DOL Issues Final Rule on Independent Contractor Classification


On January 9, the U.S. Department of Labor (DOL) issued its final rule (the Final Rule) for determining whether a worker is an employee or independent contractor for purposes of the Fair Labor Standards Act (the FLSA), replacing a rule adopted by the previous administration in 2021 (the 2021 Rule). The Final Rule is important to employers from both a cost and compliance perspective because it may result in more workers being classified as employees than under the 2021 Rule.1 The Final Rule, which becomes effective March 11, sets forth a “totality-of-the-circumstances” test with six factors emphasizing economic dependence as key to the underlying determination, but with no one factor presumed to carry more weight than any other. The Final Rule’s broader analysis is in contrast to the 2021 Rule, which set forth five “economic realities” factors with two “core factors” designated as having greater weight in the analysis. The factors set forth in the Final Rule are as follows:

  • Opportunity for Profit or Loss Based on Managerial Skills: This factor considers the extent to which a worker’s managerial skills affect their economic success or failure. Relevant considerations include the worker’s ability to negotiate payment terms, accept or decline work arrangements or manage job order and timing, engage in marketing efforts, and make decisions regarding hiring and purchasing materials, equipment, and/or rental space. If a worker has no opportunity for profit or loss, then this factor would suggest employee status.
  • Role of Investments: This factor considers whether a worker’s investments are capital or entrepreneurial in nature. Investments that empower a worker to perform different types of work or more work, reduce costs, or expand their market presence suggest independent contractor status. This analysis focuses on a qualitative comparison as to whether a worker is making similar types of investments as a potential employer, and if so, that would suggest that the worker is operating independently.
  • Degree of Permanence of the Work Relationship: This factor considers the duration, continuous nature, and exclusivity of the work relationship. Indefinite, continuous, or exclusive work arrangements suggest employee status, while definite in duration, non-exclusive, project-based, or sporadic relationships suggest independent contractor status. If a lack of permanence is a business or industry-specific characteristic, this factor is not weighed in favor of independent contractor status unless the lack of permanence results from the worker exercising independent business initiative.

◆ DATA SECTION:
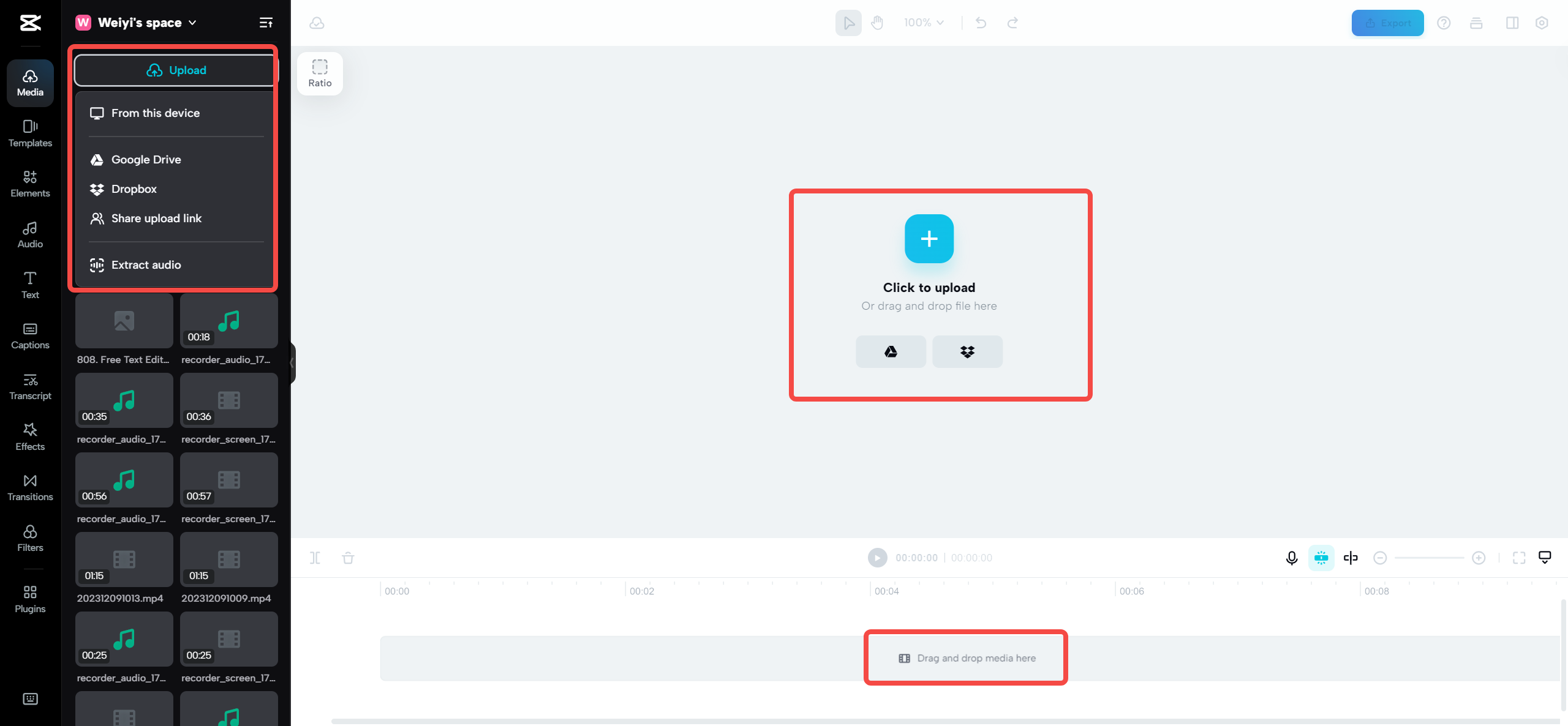The height and width of the screenshot is (726, 1568).
Task: Open the Transitions panel
Action: point(29,487)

◆ TO-DO LIST:
[A] Answer these questions about the Department of Labor independent contractor rule text:
(i) On what date does the Final Rule become effective?
(ii) How many factors did the 2021 Rule set forth, and how many of them were designated "core factors"?
(iii) Under the factor on the degree of permanence of the work relationship, which kinds of work arrangements suggest employee status?
[B] Resume the text on the Department of Labor independent contractor rule from the point where it stops.
The material comes from a different source than the text on the Department of Labor rule.

◆ ANSWER SET:
[A]
(i) March 11.
(ii) Five factors, two of which were designated "core factors."
(iii) Indefinite, continuous, or exclusive work arrangements.

[B]
  • Nature and Degree of Control: This factor considers the level of control exerted by the potential employer over performance of the work and economic aspects of the work relationship. Key considerations include control over scheduling, supervision of work (including through technological supervision methods), limitations on the ability to work for other entities, control over rates for services, and marketing of the workers’ services. Compliance with internal safety, quality control, contractual, or customer standards that go beyond compliance with laws can also indicate economic dependence on the employer and weigh towards employee status. More indicia of control by the potential employer favors employee status; more indicia of control by the worker favors independent contractor status.
  • Extent to Which the Work Performed Is Integral to the Employer: This factor considers whether the function a worker performs is an integral part of the potential employer’s business. When the work a worker is performing is critical, necessary, or central to the potential employer’s principal business, this factor weighs in favor of employee status.
  • Skill and Initiative: This factor considers the use of specialized skills and whether those skills contribute to business-like initiative. When workers rely on employer-provided training or perform tasks that require no specialized training, this factor suggests employee status. Workers using specialized skills in connection with business-like initiative would indicate independent contractor status.

In addition, the Final Rule permits considerations of additional factors relevant to the overall question of economic dependence.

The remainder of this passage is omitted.